Les vacances sont finies paraît-il.

Eh oui, rentrée en France après deux semaines aux Canaries, retrouvailles avec le réveil, les transports en commun, le bureau… les paysages de Ténérife sont bel et bien derrière moi.

De ce séjour, je retiens qu’il fut une aventure, extérieure comme intérieure.

Il y a eu des moments d’émotion, comme le premier vol de mon fils, son bonheur dans le parc aquatique, les spectacles d’animaux auxquels j’ai pu assister.

Des moments de peur aussi, avec Masca… lors de mon premier séjour, 7 ans plus tôt, j’avais gardé de l’expérience le souvenir d’un enfer, d’un repousse limite parce que crapahuter pendant 3 heures sous un soleil de plomb, sans eau mais avec un début de migraine, ce n’était vraiment pas ça. Je n’avais pas oublié la “balade” de Masca, mais j’avais oublié la route, celle qui serpente, qui monte, qui fait trembler à chaque nouveau virage, celle surtout qui est à double sens. Nous voilà face à un car de touriste. ça passe oui, mais j’ignore encore comment. Masca je crois, est gravé à jamais dans ma mémoire.

La peur encore, avec mon fils qui ne sait pas nager, qui a des flotteurs qui précisent bien “ne protège pas de la noyade”, et qui pourtant saute d’un bateau en pleine mer, malgré mes cris et ceux de son père. Le personnel ne le trouve pas trop petit pour faire le grand saut en tyrolienne. A vrai dire, il ne se pose pas de question. Il lui accroche les mains et le balance pour qu’il saute. Plouf le voilà dans une eau fraiche où il n’a absolument pas pied. Il ne panique pas pourtant, il rit presque. Son père a plongé sans attendre pour aller au plus près, au plus vite. La peur pour les parents, l’amusement pour le fils qui y est retourné deux autres fois !

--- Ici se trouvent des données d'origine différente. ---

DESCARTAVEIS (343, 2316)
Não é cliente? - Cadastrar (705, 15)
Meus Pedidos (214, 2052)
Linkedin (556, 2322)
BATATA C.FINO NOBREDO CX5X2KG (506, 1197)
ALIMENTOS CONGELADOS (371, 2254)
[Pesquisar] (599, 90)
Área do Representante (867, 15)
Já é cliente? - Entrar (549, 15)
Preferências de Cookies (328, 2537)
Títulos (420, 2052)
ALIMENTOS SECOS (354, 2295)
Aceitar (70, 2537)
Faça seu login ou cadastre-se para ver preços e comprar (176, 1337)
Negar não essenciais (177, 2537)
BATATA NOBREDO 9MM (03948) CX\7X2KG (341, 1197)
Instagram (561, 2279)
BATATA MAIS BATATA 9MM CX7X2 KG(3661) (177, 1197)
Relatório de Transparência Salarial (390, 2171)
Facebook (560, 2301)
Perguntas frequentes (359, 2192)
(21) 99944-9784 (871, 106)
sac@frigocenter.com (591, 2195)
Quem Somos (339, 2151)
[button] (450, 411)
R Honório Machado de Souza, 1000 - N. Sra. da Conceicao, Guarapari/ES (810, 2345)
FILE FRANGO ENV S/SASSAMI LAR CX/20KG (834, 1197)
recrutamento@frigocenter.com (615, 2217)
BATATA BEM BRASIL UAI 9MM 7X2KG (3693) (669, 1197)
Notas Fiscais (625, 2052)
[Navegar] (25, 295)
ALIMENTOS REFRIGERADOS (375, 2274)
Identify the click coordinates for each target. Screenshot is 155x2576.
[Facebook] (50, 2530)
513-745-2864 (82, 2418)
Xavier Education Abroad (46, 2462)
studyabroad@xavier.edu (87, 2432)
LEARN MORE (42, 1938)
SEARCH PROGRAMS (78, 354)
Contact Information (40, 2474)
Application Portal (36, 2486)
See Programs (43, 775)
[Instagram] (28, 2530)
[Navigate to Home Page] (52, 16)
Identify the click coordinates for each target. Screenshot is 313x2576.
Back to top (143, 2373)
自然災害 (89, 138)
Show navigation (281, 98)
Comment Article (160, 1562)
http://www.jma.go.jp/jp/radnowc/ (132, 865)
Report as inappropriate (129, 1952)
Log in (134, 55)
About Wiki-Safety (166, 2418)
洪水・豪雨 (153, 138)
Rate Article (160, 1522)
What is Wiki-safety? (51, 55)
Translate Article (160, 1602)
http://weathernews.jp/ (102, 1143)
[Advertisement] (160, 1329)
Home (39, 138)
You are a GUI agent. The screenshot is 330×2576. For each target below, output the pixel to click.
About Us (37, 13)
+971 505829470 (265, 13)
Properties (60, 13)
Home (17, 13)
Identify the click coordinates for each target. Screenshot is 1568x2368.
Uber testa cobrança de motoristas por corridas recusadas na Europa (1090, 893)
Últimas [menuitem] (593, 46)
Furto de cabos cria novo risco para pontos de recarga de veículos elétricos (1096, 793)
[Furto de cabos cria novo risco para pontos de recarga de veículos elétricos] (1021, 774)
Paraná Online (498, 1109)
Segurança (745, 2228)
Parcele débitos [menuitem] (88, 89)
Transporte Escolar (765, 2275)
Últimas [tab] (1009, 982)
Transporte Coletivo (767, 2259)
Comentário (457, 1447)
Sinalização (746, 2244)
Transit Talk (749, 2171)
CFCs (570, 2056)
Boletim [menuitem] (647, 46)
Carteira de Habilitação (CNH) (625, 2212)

Les coups de cœur pour ces dauphins et ces orques. Je ne suis pas fan des zoos et je sais que l’envers du décor des spectacles aquatiques est loin d’être rose. Pourtant puisque l’occasion s’est présentée, je ne l’ai pas snobée. Pour le première fois de ma vie, j’ai assisté à un spectacle de dauphins, un autre d’orques et un troisième de lions de mer. Les animaux m’ont impressionnée mais là où les spectateurs poussaient des ah ! et des oh !, pendant qu’ils applaudissaient et sifflaient leur admiration, moi, je regardait cette femme avec son sifflet entrer en communion avec l’animal qu’elle dressait. Et quelque part en moi, est née cette envie d’écrire là-dessus. Je ne saurais vous expliquer mon sentiment mais à Ténérife, la romancière que je suis n’était pas en vacances. Elle était en alerte, à l’écoute de sa tête mais surtout de ces émotions qui la traversaient, en particulier durant ces spectacles.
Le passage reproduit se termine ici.